Task statement:
In the records below, replace every "Instruction" with "Command" and leave everything else the same.

* Start Entries shown *

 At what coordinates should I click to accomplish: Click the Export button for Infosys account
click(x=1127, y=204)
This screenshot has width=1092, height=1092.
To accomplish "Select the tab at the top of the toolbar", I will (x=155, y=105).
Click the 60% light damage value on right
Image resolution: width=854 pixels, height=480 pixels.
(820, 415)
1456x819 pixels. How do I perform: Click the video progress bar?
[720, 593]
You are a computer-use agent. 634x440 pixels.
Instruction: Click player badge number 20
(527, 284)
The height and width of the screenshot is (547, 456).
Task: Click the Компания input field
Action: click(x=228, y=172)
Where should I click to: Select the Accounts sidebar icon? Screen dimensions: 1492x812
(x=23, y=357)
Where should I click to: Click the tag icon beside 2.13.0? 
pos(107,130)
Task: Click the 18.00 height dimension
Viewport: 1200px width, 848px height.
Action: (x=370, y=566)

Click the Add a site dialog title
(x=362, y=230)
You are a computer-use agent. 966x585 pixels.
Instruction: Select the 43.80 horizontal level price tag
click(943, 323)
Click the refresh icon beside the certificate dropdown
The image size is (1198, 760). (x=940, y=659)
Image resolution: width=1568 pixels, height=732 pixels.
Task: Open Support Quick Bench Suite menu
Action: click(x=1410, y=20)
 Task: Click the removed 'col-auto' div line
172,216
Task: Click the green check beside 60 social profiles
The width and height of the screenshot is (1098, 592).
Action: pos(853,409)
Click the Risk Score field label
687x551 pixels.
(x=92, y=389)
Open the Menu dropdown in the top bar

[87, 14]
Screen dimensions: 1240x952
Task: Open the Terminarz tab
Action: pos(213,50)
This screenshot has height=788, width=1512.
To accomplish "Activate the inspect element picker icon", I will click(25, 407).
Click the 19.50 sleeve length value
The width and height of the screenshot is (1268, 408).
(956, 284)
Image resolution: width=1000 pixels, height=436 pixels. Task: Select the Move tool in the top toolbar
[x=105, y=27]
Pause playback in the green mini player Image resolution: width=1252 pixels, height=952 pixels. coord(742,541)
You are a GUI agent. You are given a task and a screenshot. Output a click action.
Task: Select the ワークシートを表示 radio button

* End Entries shown *

The output:
 At what coordinates should I click to accomplish: Click the Export button for Infosys account
click(x=1127, y=204)
This screenshot has width=1092, height=1092.
To accomplish "Select the tab at the top of the toolbar", I will (x=155, y=105).
Click the 60% light damage value on right
Image resolution: width=854 pixels, height=480 pixels.
(820, 415)
1456x819 pixels. How do I perform: Click the video progress bar?
[720, 593]
You are a computer-use agent. 634x440 pixels.
Command: Click player badge number 20
(527, 284)
The height and width of the screenshot is (547, 456).
Task: Click the Компания input field
Action: click(x=228, y=172)
Where should I click to: Select the Accounts sidebar icon? Screen dimensions: 1492x812
(x=23, y=357)
Where should I click to: Click the tag icon beside 2.13.0? 
pos(107,130)
Task: Click the 18.00 height dimension
Viewport: 1200px width, 848px height.
Action: (x=370, y=566)

Click the Add a site dialog title
(x=362, y=230)
You are a computer-use agent. 966x585 pixels.
Command: Select the 43.80 horizontal level price tag
click(943, 323)
Click the refresh icon beside the certificate dropdown
The image size is (1198, 760). (x=940, y=659)
Image resolution: width=1568 pixels, height=732 pixels.
Task: Open Support Quick Bench Suite menu
Action: click(x=1410, y=20)
 Task: Click the removed 'col-auto' div line
172,216
Task: Click the green check beside 60 social profiles
The width and height of the screenshot is (1098, 592).
Action: pos(853,409)
Click the Risk Score field label
687x551 pixels.
(x=92, y=389)
Open the Menu dropdown in the top bar

[87, 14]
Screen dimensions: 1240x952
Task: Open the Terminarz tab
Action: pos(213,50)
This screenshot has height=788, width=1512.
To accomplish "Activate the inspect element picker icon", I will click(25, 407).
Click the 19.50 sleeve length value
The width and height of the screenshot is (1268, 408).
(956, 284)
Image resolution: width=1000 pixels, height=436 pixels. Task: Select the Move tool in the top toolbar
[x=105, y=27]
Pause playback in the green mini player Image resolution: width=1252 pixels, height=952 pixels. coord(742,541)
You are a GUI agent. You are given a task and a screenshot. Output a click action.
Task: Select the ワークシートを表示 radio button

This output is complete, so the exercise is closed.